Он не глуп, но некультурен,

просто малограмотен.

И вместе с тем не делает глупостей,

гнет правильно свою линию,

так мало совершает ошибок,

что его можно назвать безошибочным.

Он — сила, как силой является и рука человека.

Но он не сам по себе сила, он — орудие силы.

Кто же настоящая сила?

Она есть. Я хотел бы быть на ее стороне.

В самом деле, раз нет Деникина, его заменяет… Бухбиндер!

Он хочет сделать себе новое богатство и готов вести настоящую войну (скрыто, конечно)…

А я его ненавижу. Куда же мне деваться?

Но у меня есть только отрицательные ответы на все. Немного можно вычитать в татарине-коммунисте!»

Листки были загадочны; не то дневник, не то письмо. Их довольно бестолковые вопрошания предполагали отвечающего. Таня не понимала откровенности с бумагой и обрадовалась, что вопли эти, случайно найденные в книге, оборвались. Ей приходилось слышать их, но в жидком разведении разговоров, которые вели они с мужем зимними вечерами. Обычно она смиряла себя:

— Сиди здесь ради него. Пусть он судит себя сам.

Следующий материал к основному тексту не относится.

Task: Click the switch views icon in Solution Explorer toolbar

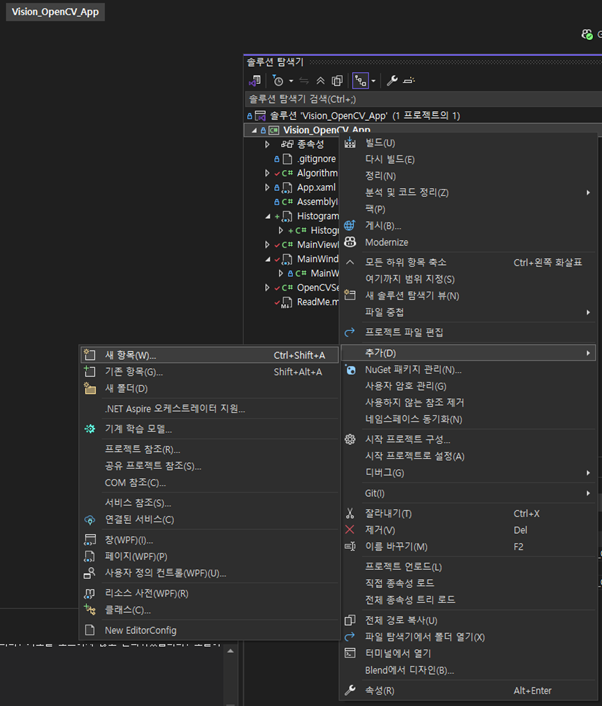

Ей казалось, что его не за что наказывать: и без того несправедливо сослали в захолустье его, дельного человека, способного в несколько месяцев одолеть целую библиотеку книг по одному вопросу, овладеть им вполне.

О, если бы уехать куда-нибудь! В Южную Африку… Там говорят по-немецки, там крепкий быт. Там не жарче, чем здесь, в Азербайджане. Буры. Буйволы. Копи царя Соломона. Огляделась. В комнате было скаредно и пыльно. От казенной мебели не пахло ни копями, ни даже бурским довольством. За окнами бедность Крейслеров прерывалась. Таня вышла.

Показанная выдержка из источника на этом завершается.